I’ve been saying for months that I want to try a new experiment in promoting new articles. Scholars are often encouraged to share their knowledge outside the “ivory tower” – something that academic publishing doesn’t always make easy. So I’m going to try to blog about – and maybe eventually do short videos about – my new articles and their relevance to issues of public debate.
The first article I’ve selected is one that I co-authored with Melissa Tully, at the University of Iowa. We’ve long been interested in questions of how media literacy trainings – which usually encompass an understanding of how news is produced, its value in a democratic society, and the importance for audiences to overcome their own biases – can be used to limit hostile media effects, in which audiences with a passionate position on an issue see unbiased news content as hostile to their view. Thus far, most media literacy education occurs in the classroom, which provides a valuable backdrop to understanding these complicated issues. But this necessarily leaves out broad expanses of the population, and also creates distance between the media literacy values we are taught in class and our real-world media consumption.
Our previous work with Hernando Rojas and Heather Akin at the University of Wisconsin-Madison had suggested that a media literacy presentation of about three minutes could be effective in reducing hostile media perceptions for unbiased content, although in one study it was more effective among liberals. However, we felt this previous research was limited in two ways: (1) a three minute presentation is not a very realistic way to engage with media literacy “in the wild” and (2) a lot of media content isn’t unbiased, but instead has a partisan viewpoint.
In our current study, we created a 30-second media literacy “PSA,” which briefly described the value of the press in representing diverse viewpoints, and the need for audiences to be critical news consumers. We paired this PSA with one of three political talk shows, created by the Mass Communication Research Center team in 2011, which at the time was led by D. Jasun Carr: one with an unbiased host moderating a debate between two partisan guests on immigration reform, one where the host explicitly favored the conservative guest and his arguments, and one in which the host explicitly favored the liberal guest.

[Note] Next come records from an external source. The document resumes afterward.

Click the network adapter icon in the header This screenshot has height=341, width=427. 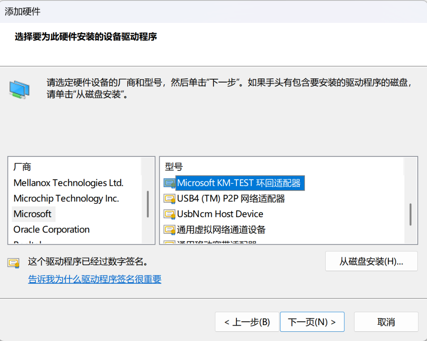coord(19,89)
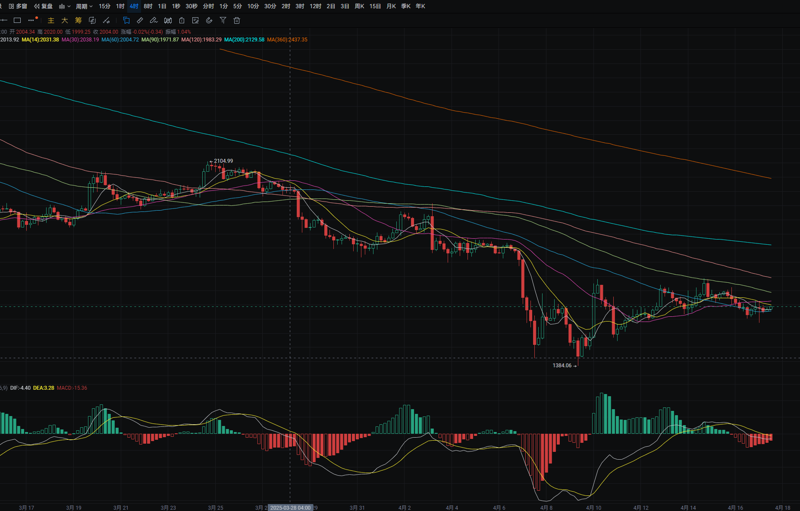Toggle the 筹 chip distribution button
The width and height of the screenshot is (800, 511).
coord(78,20)
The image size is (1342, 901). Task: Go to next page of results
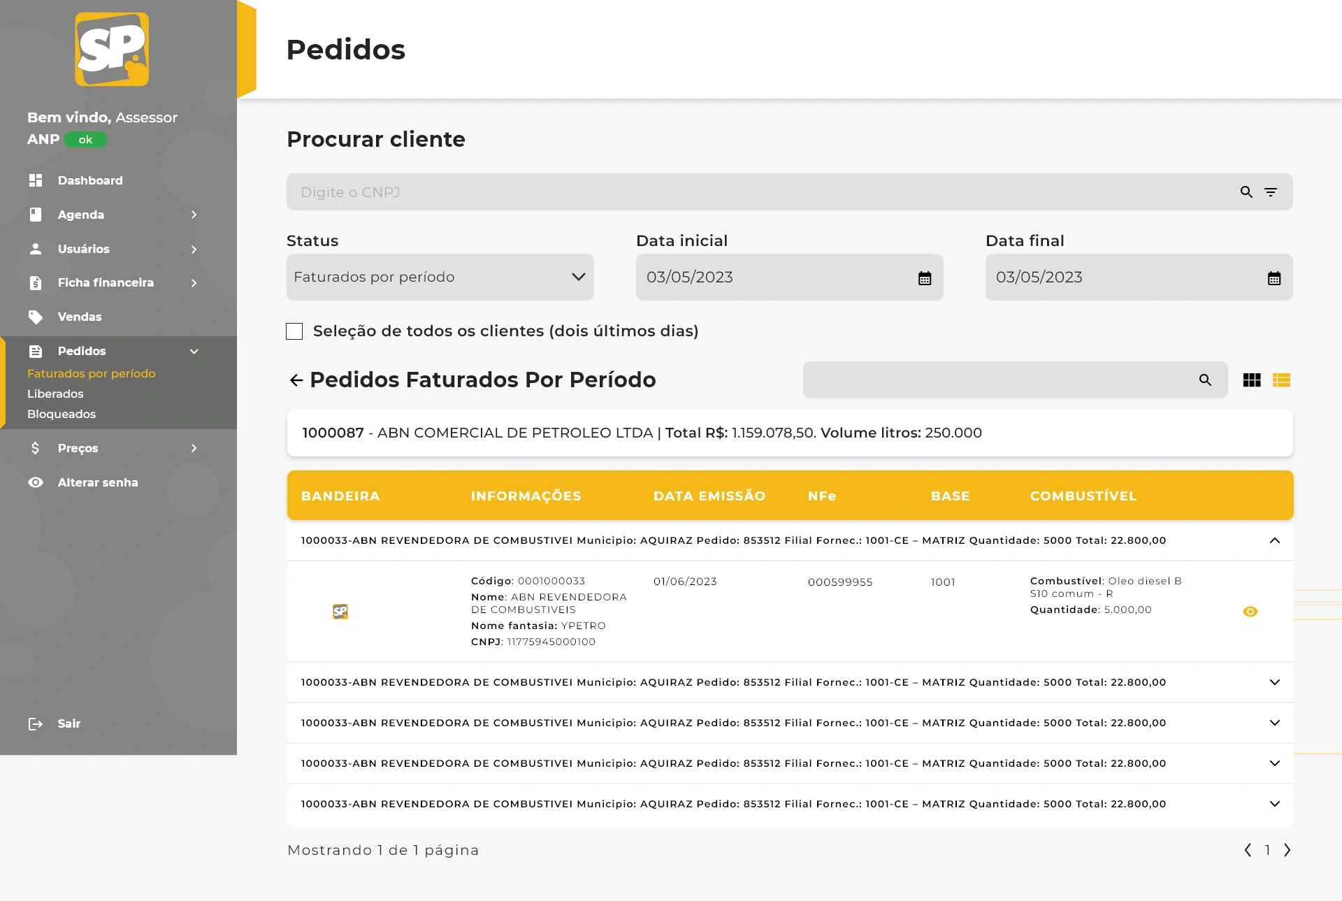point(1287,850)
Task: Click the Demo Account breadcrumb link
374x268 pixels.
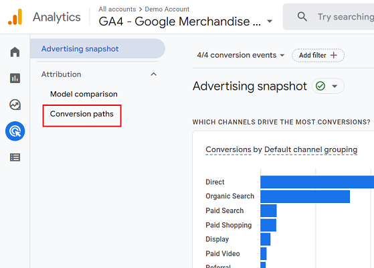Action: 167,9
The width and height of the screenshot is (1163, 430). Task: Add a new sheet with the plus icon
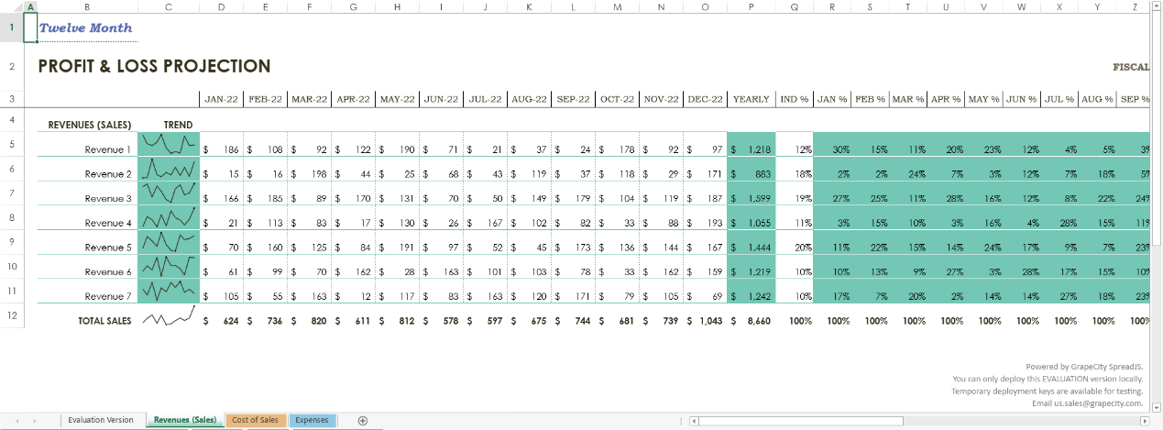[x=363, y=421]
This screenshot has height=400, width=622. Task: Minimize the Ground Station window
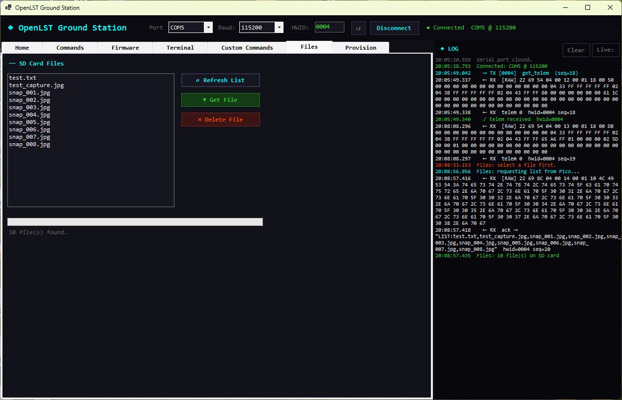click(565, 8)
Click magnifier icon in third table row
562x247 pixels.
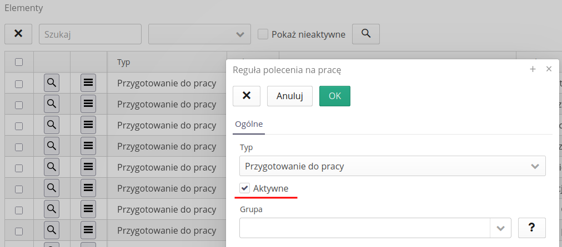(x=52, y=125)
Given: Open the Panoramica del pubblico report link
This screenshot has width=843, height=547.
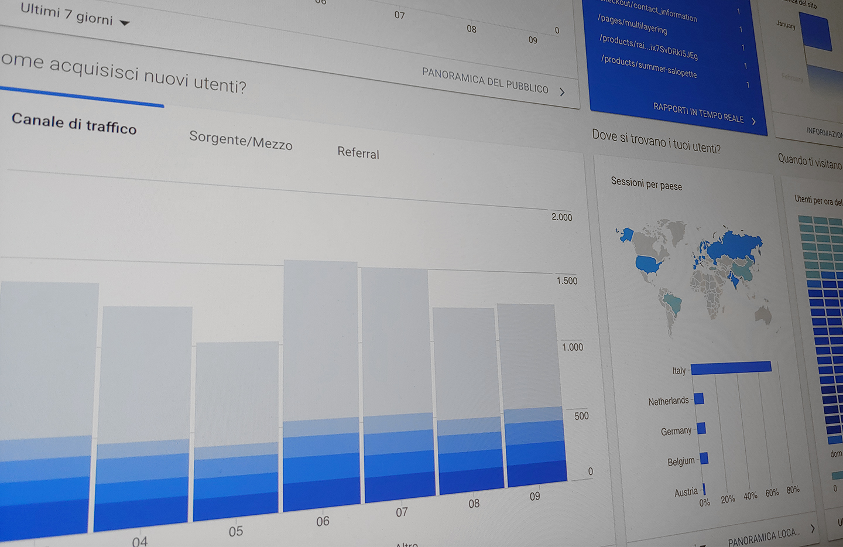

Our study had mixed results. First, response to the PSA differed by ideology. Liberals said they liked the PSA more, but it never influenced their attitudes towards the political program that they saw. Instead, the PSA shifted perceptions of the program only among conservatives. Second, the PSA appeared to “work” among conservatives who saw an unbiased program – they were less likely to say it was hostile to their views, and more likely to believe the program and host are credible. This is good news, if it leads people to be more fair towards unbiased programming. However, the news for partisan programs is less positive. Conservatives who saw the PSA said that the conservatively-biased program (which favored their viewpoints) was even more credible and trustworthy, while also saying that the liberal program (which they disagreed with) was even less credible. Therefore, the media literacy PSA exacerbated differences for conservatives in ratings of partisan programs, making an agreeable program look even better and a disagreeable program look even worse.
This study of course raises some questions: why did liberals say they like the PSA but not change their attitudes in viewing the program? Why was the PSA effective in limiting hostile media perceptions for unbiased programming for conservatives, but worsen divides in perceptions of biased programming? Are there certain components of media literacy – for example, the value of representing diverse views – that appeal more to one political group than another? We believe our article shows that media literacy can be successful outside the classroom, but its effects depend on the audiences, their beliefs, and the media content that it is paired with; questions we plan to continue to explore.